David Savage AM was delivering the address at the Blue Mountains Vietnam Veterans and Associated Forces Memorial Day at Springwood Cenotaph.
He said understanding of the plight of our veterans has changed since World War I and World War II, which involved the whole community.
“However from Vietnam on, subsequent conflicts have only really affected those who have been deployed and their family and friends. Perhaps this has been why there has been some detachment or disconnect between the community and veterans, resulting in a lack of support for those who have served,” he said. “We have to change this. The Australian community as a whole needs to take ownership and responsibility for our veteran community.
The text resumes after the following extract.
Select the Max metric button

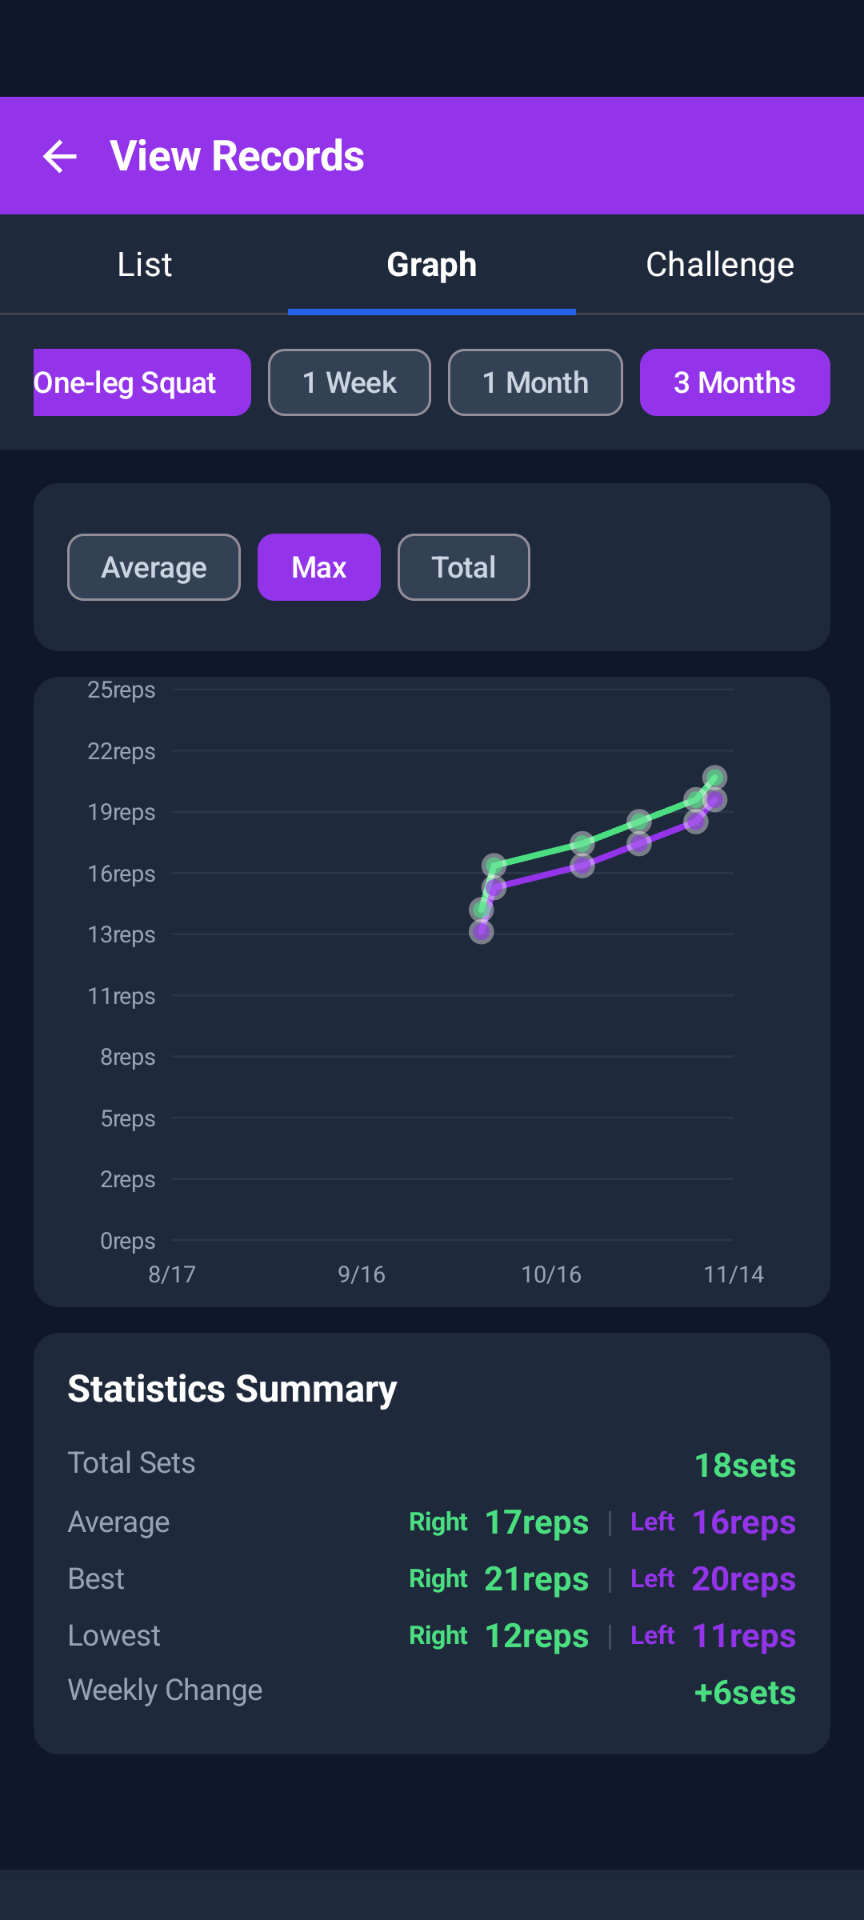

In effect, we need more than our mates to watch our backs. We need everyone to engage and effectively extend that sense of mateship to help cover our vets' backs.”
Mr Savage was in Afghanistan as an aid worker in 2012 when he was the victim of an attack while walking back to his base with a 16-man US security detail.
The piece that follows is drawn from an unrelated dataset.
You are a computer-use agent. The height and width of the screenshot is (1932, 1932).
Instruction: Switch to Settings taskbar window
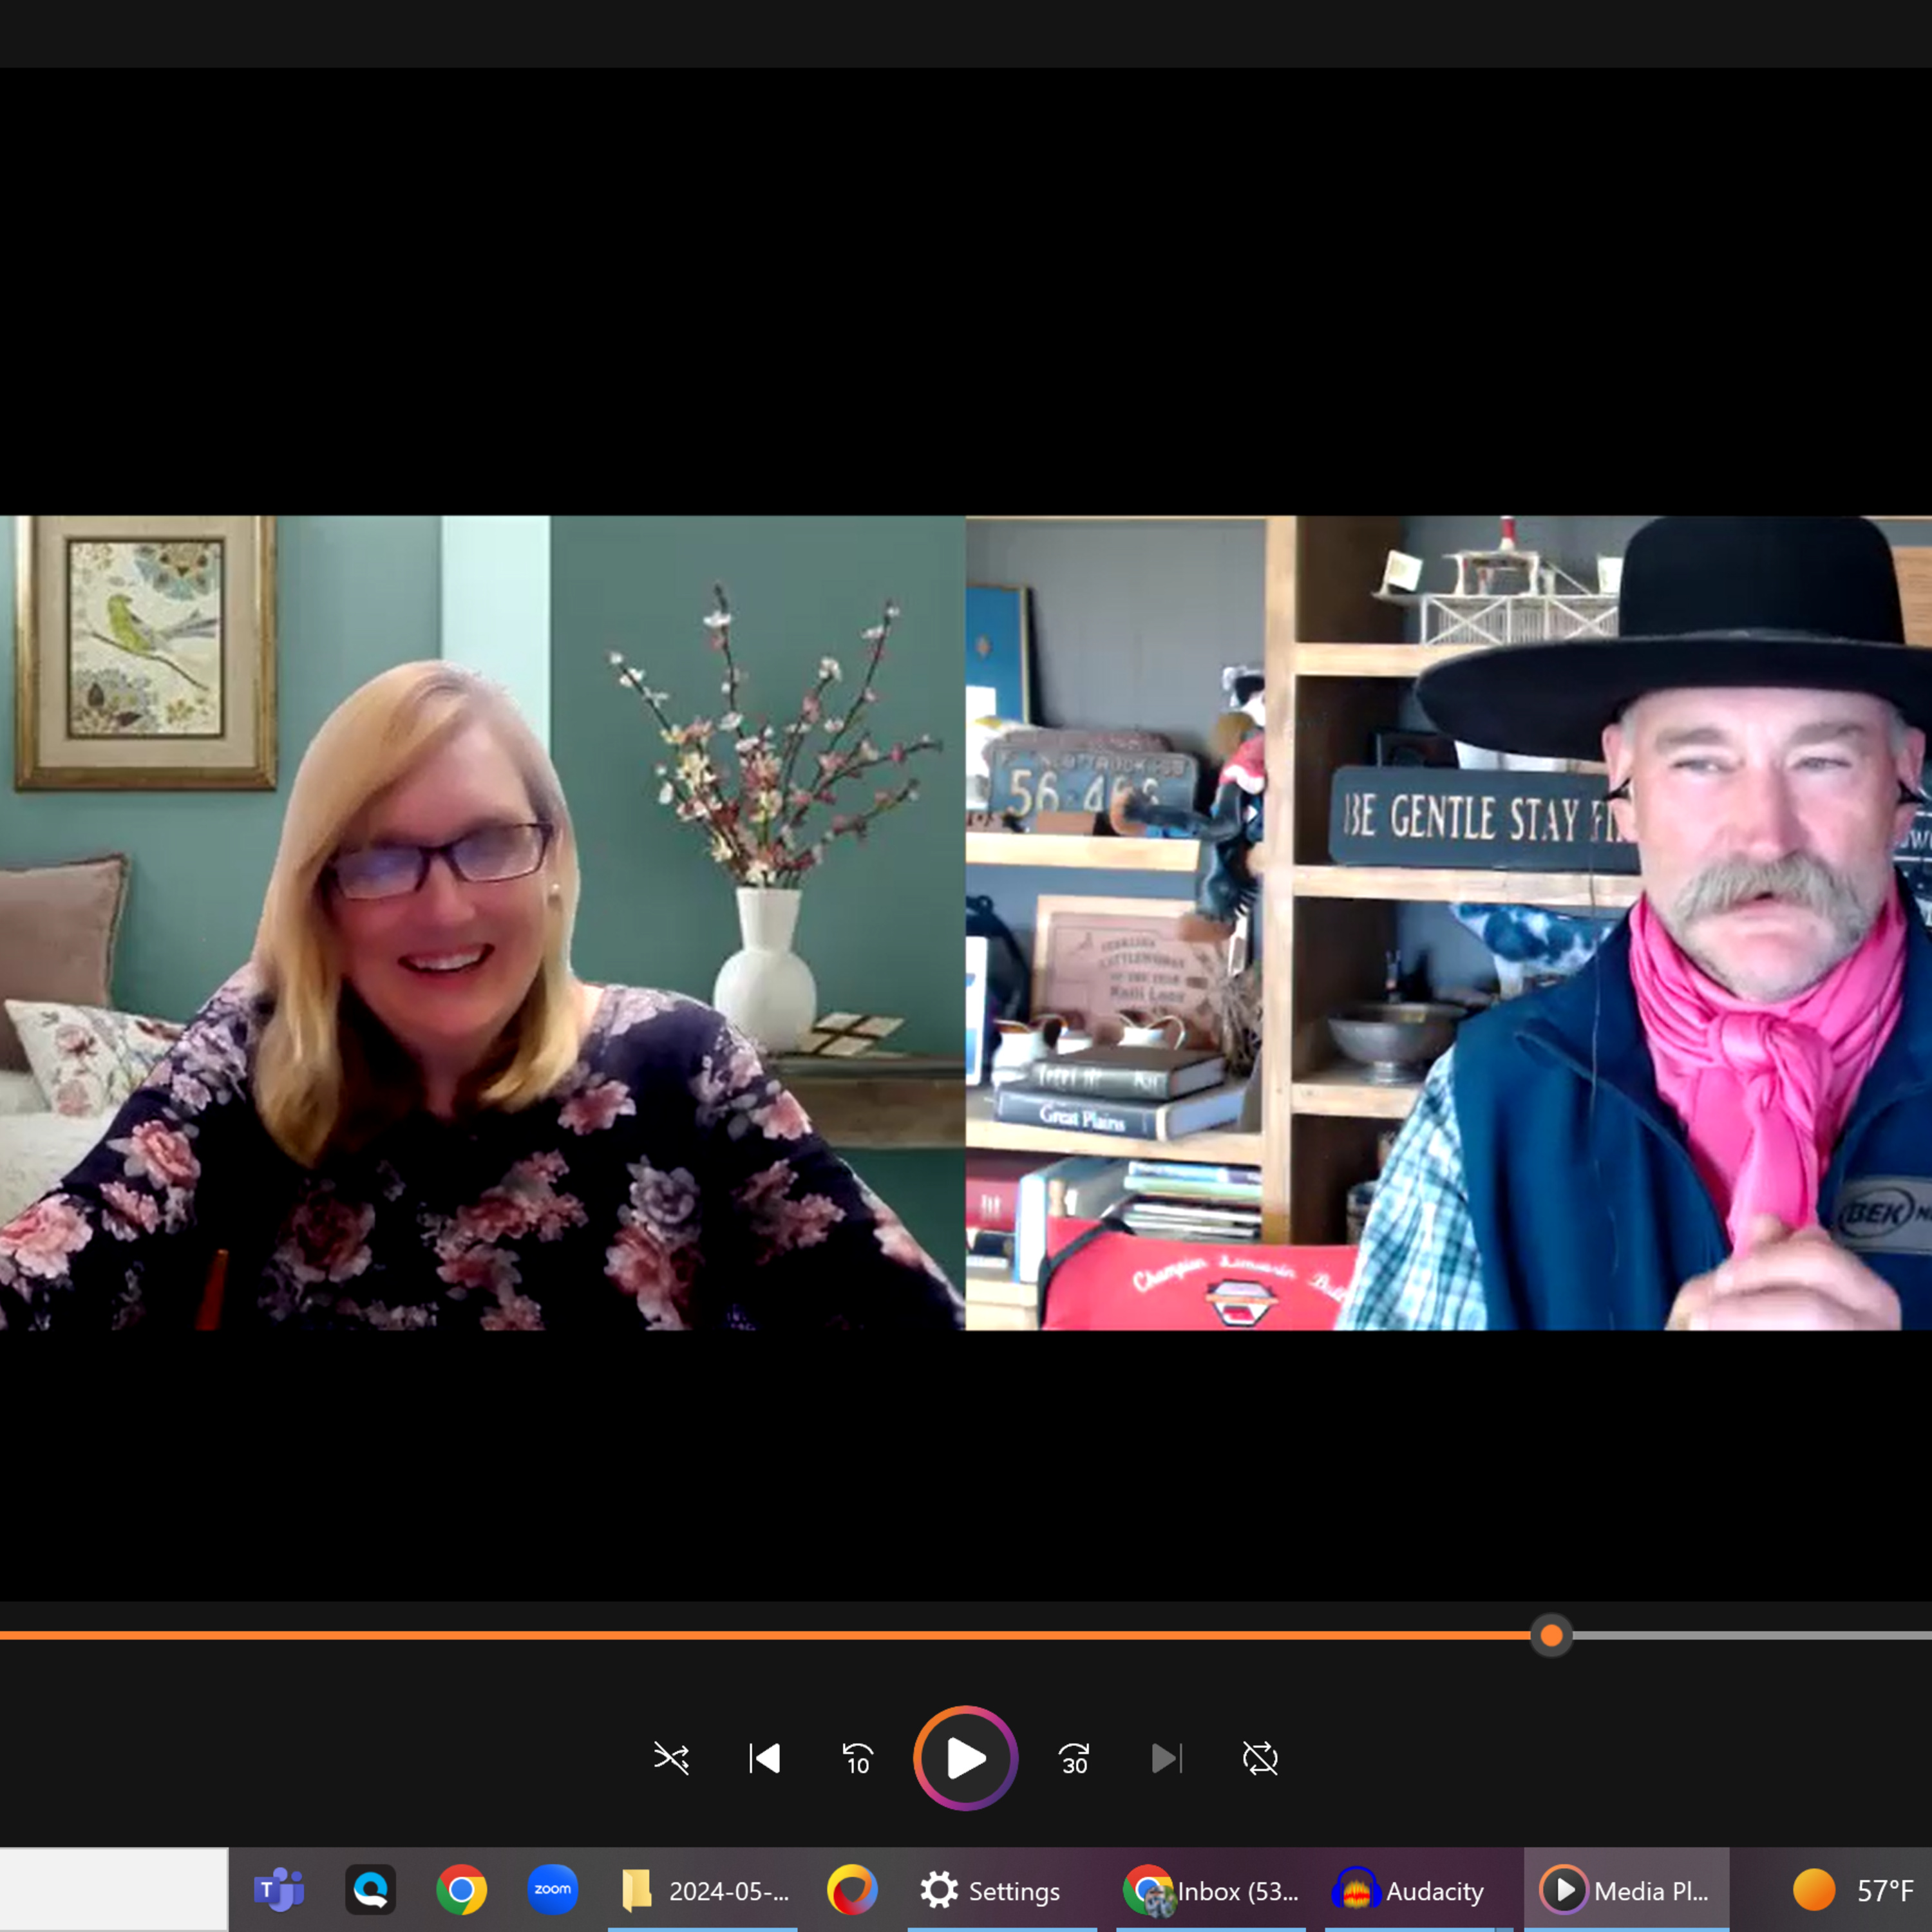tap(990, 1890)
“We were only about 60 metres from the base when a 12-year-old boy dressed in white robes infiltrated my security detail and when the boy was only three metres from my back, detonated a suicide vest he was wearing underneath his robes,” he said.
“I was blown 10 metres in the air and I had 64 ball bearings enter me. I was wounded everywhere except my right arm.”
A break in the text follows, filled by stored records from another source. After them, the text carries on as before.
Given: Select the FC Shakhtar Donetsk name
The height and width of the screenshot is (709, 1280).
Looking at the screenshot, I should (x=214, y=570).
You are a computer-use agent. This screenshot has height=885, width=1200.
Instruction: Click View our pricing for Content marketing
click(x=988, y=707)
Several others in the group were also critically wounded.
“But we survived due to the bravery of the Australian soldiers who were in the base and came out while under fire, risking their own lives, to rescue us,” said Mr Savage.
“Of course, sadly the young child did not survive.”
Mr Savage has had 20 major surgeries since the attack and has experienced post-traumatic stress, depression and anxiety.
“Prior to having post-traumatic stress I too was as dismissive as many others are about these issues. I thought people should just harden up and get on with it but, as we all know now, that's just not the case,” he said.
He has since thrown his support behind Soldier On, an organisation that supports people who are wounded in battle.
Launched in 2012, Solider On has opened centres in Adelaide, Canberra and Sydney, delivering vital support services to veterans and their family members. It also focuses on helping veterans and their families successfully transition from the Defence Force into the community.
The memorial day parade made its way up Macquarie Road at 11.30am before the service at noon.
Federal Defence Minister, Senator Marise Payne, and Macquarie MP Susan Templeman, Blue Mountains MP Trish Doyle, Penrith MP Stuart Ayres and Blue Mountains mayor Mark Greenhill were among the special guests to attend.